Когда тетя Поля об этом узнала, слова директора приняла за шутку. На кой ляд ему к неграмотной бабе в ученики идти? Чему она его научит? Пироги печь? Так она сама печет их с грехом пополам. Не научилась она хитрому бабьему ремеслу. Некогда ей было учиться, да и не для кого. Это которая баба в молодых летах замуж выскочит да к строгому мужу попадет или к свекрови дельной, вот та становится мастерицей. А у тети Поли личная жизнь не получилась. С малолетства мечтала о ребенке. Лет шестнадцати влюбилась в Шурку Слепцова, Лешкиного брата. И он вроде бы всей душой к ней. Может, со временем и поженились бы, да незадача вышла. Как-то после комсомольского собрания пошел Слепцов ее провожать. Вышли за околицу, он и спрашивает: «Не осердишься, ежели я тебя поцелую?» — «Не осержусь», — ответила Полина. Тут ее Шурка обнял, а в это время, откуда ни возьмись, председатель Петр Сальников… То ли почудилось ему что нехорошее, то ли просто был он от природы злым человеком, а только пришел он на следующее комсомольское собрание и принялся стыдить обоих и разные обидные слова говорить. «Страна, говорит, социализм строит, за пролетарскую культуру борется, а у нас двое лучших комсомольцев забыли о своем интернациональном долге и предаются личным мещанским страстишкам и прочему блуду, чем позорят имя комсомольцев и подают нехороший пример несоюзной молодежи».

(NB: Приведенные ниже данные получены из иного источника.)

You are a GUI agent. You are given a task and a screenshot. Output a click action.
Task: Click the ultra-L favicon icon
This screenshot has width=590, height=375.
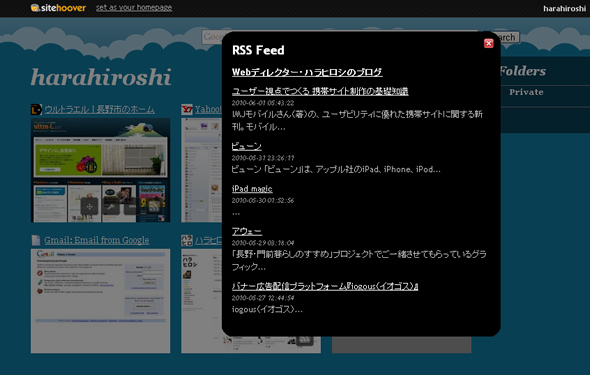click(x=36, y=109)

После такого собрания Полине впору было утопиться. Все смотрели на нее, как на порченую, а от того, что молчали, даже хуже: не начинать же самой объясняться! Шурке — что! Уехал на стройку, и все. Ему бы остаться… Может, как случайно и прояснилось бы… А он уехал. Мол, расхлебывай тут одна…
Больше уж она ни с кем в любовь не играла. Сначала Шурку ждала. Потом узнала, что он женился, и ждать перестала, но к парням с тех пор относилась с осторожностью. Так и проосторожничала до самой войны. Когда последних ухажеров забрили, пожалела, да уж поздно. С войны мало кто вернулся. Из ее товарок самой счастливой оказалась Мотя Яркова. Ее Лешка целехонький возвратился, с орденом и пятью медалями. Между прочим, Полина с ними обоими новую жизнь свою начинала. Дома их в деревне стояли рядом, и грамоте они учились вместе. Отца Полина не помнила. Жили они с матерью страсть как бедно. Может, потому она и в активистки первой записалась: болтали, будто кто — за Советскую власть, тому пайки выдавать будут… Спервоначалу-то не одна она этак-то вписалась. Мотя Яркова вписалась из-за Лешки, это все знали. Такой она и осталась: ничего своего, куда Лешка, туда и она. А Полина — наоборот. Ей чужая голова — не указ. Выучилась грамоте, стала книжки читать, поняла, что не зря вписалась, что и революция, и Советская власть, и комсомол — все это как раз для нее и для таких, как она.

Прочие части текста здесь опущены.